ヴァイスヴォルフが、トラッカーを仕掛けられていた。完全に予想外の出来事だが、アリシアに伝える時間は無い。詩応は
「救急車が来るまで、アタシがつく!」
と言い、銃を持ったまま周囲を見回す。アルスが銃を持てない以上、今ヴァイスヴォルフを直接護れるのは彼女だけだ。
 詩応の視界に怪しい影は無い、但し今の瞬間は。ボーイッシュな少女は警戒を緩めない。
 白昼堂々、しかも割と近距離からの犯行。近くにグルがいないと思う方が難しい。
「……何処にいる……?」
詩応は呟く。
 アルスはヴァイスヴォルフに呼び掛けず、ただ地面に寝かせたまま唇を噛む。
 ……誰が、トラッカーをヴァイスヴォルフに持たせたのか。プリィのそれと同時に用意されたのなら、怪しいのは絞られる。
 しかし、完全にツヴァイベルクの仕業だとして、半ば蜜月のハズの2人に何の因果が有る?有るとするなら、それは想像しうる限り一つだけ。
「……マルグリットの即位すら、奴は認めないのか……?」
アルスは呟き、数十秒前とは真逆の行動に出た。スマートフォンを耳に当てる。
 「ツヴァイベルクに娘は?」
通話時間のカウントが始まった瞬間に聞こえた母国語に、束の間の二度寝からの寝起きだった恋人の少女は
「いきなり何!?」
と問う。
「ヴァイスヴォルフが撃たれた」
「はい!?」
恋人の答えに、アリシアは耳を疑った。次から次へと、本当に日本は厄介な国だと思ったが、それは後回し。慌てて椅子に座り、PCの電源を入れる。

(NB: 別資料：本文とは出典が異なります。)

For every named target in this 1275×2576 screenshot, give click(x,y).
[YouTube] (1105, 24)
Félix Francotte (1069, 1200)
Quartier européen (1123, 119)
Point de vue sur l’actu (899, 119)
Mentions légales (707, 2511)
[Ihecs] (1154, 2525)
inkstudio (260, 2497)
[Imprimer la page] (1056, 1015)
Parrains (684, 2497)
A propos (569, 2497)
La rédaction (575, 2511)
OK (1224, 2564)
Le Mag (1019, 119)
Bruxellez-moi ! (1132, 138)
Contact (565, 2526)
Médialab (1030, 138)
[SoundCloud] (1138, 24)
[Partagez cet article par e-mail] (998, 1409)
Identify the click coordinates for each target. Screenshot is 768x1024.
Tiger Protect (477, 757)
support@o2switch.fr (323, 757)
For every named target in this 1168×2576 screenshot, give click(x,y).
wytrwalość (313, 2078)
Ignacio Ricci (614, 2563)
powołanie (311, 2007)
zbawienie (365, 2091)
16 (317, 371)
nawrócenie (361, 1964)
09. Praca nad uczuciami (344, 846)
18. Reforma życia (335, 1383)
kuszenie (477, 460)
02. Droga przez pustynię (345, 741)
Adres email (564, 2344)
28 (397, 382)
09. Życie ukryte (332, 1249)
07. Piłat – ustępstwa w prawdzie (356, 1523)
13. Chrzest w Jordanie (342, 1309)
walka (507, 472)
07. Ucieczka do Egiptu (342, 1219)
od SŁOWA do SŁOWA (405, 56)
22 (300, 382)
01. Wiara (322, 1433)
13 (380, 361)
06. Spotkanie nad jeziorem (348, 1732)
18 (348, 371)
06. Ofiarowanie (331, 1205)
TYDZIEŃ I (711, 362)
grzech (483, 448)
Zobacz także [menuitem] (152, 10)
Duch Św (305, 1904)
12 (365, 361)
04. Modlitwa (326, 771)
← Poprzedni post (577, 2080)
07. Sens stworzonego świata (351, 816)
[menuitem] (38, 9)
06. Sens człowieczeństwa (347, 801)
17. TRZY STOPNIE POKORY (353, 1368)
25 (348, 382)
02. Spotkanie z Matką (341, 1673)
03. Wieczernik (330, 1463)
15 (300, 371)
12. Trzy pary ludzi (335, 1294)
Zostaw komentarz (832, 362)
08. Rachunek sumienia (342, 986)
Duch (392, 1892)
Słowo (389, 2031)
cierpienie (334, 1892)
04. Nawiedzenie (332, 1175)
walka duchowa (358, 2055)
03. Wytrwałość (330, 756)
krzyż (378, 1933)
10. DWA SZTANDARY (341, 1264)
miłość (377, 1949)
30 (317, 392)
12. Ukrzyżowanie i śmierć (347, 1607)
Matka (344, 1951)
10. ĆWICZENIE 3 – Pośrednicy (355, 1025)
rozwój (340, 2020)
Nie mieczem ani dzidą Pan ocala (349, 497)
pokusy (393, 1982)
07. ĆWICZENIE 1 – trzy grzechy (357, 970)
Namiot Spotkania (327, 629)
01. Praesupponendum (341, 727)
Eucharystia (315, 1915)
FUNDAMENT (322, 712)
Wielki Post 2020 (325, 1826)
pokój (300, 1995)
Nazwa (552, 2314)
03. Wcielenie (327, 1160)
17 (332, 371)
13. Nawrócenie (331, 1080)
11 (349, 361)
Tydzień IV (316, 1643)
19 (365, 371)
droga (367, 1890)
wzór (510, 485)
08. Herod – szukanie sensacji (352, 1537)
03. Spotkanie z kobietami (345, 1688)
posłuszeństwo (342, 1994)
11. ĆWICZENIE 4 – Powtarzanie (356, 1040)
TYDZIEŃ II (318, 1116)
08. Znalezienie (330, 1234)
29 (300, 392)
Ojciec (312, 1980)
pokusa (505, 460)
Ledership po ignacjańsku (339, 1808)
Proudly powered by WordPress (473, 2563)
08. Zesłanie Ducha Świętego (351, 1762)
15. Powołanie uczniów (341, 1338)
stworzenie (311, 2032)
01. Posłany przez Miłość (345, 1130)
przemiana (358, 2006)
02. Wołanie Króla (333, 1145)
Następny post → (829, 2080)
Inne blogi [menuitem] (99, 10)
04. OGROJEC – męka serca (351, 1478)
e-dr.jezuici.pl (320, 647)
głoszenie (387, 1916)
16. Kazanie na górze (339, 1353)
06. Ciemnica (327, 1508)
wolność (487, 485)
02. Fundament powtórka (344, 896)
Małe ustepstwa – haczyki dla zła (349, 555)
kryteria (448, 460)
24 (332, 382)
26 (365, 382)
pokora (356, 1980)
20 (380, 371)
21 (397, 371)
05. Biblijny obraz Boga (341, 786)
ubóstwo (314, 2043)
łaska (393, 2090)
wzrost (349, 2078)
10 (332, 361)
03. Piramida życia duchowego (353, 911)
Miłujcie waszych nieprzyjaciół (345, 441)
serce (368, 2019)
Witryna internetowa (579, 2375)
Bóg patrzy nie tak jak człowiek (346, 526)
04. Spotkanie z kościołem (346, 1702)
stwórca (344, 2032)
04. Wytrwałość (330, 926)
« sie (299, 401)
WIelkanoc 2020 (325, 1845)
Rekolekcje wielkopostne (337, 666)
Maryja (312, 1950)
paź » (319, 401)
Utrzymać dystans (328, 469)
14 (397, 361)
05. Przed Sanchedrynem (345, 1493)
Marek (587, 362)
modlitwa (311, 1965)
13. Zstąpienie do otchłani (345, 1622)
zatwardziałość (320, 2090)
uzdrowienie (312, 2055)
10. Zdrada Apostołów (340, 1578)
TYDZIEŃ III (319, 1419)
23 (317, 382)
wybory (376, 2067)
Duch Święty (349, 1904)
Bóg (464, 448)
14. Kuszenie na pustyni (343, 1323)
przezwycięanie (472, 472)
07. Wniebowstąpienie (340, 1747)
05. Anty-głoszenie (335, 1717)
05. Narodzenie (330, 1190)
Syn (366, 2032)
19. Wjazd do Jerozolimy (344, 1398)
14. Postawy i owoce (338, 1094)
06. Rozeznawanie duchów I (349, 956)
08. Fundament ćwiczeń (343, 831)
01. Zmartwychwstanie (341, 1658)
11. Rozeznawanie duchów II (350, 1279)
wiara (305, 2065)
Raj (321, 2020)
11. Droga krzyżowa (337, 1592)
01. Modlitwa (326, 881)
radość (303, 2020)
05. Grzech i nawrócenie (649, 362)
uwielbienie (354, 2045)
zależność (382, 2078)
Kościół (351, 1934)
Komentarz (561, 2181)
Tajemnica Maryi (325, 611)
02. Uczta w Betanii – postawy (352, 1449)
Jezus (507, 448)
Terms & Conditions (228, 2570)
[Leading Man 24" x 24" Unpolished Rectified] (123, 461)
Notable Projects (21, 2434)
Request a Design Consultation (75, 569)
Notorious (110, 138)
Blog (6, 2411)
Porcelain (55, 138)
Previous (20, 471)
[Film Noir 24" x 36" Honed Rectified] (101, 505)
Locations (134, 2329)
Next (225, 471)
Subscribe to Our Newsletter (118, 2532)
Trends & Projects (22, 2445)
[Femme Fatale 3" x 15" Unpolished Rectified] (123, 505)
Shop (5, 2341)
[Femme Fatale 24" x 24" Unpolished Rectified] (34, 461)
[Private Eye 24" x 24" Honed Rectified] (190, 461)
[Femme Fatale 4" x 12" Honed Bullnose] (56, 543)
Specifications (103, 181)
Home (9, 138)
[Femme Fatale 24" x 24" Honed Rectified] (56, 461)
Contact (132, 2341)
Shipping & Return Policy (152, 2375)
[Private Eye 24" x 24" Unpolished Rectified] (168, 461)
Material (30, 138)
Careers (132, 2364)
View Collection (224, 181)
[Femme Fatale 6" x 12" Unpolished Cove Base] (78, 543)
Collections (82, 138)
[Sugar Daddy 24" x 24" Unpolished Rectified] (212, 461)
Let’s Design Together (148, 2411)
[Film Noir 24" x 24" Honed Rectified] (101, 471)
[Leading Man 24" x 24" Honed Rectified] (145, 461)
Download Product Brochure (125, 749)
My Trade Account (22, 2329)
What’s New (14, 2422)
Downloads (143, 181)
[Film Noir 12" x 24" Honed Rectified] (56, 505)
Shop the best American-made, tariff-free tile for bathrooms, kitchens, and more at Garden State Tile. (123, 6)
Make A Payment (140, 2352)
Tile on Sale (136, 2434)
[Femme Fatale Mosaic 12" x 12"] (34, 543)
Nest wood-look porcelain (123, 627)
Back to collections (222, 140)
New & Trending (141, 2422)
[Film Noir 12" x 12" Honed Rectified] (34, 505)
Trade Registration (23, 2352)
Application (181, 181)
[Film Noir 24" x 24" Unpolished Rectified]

 「ネックレスのトラッカーで居場所を監視されていた。仕組むとすれば、ダンケルクの連中しかいないだろ?」
その言葉に、赤毛を手櫛で掻きながらPCのキーボードを叩くアリシアは
「ツヴァイベルクとヴァイスヴォルフの間に、マルグリットの即位を巡って確執が有ったとでも言うの?」
と問う。
「マルグリットの即位を認めないのは、ツヴァイベルクの娘を即位させたいから。そう思っただけだ」
そう答えるアルスに、アリシアは
「……いるわ」
と言った。
 画面に映し出されるのは、最も信頼できるソースからの情報だった。チャットAIなど足下にも及ばない。流石は我が父、リシャール。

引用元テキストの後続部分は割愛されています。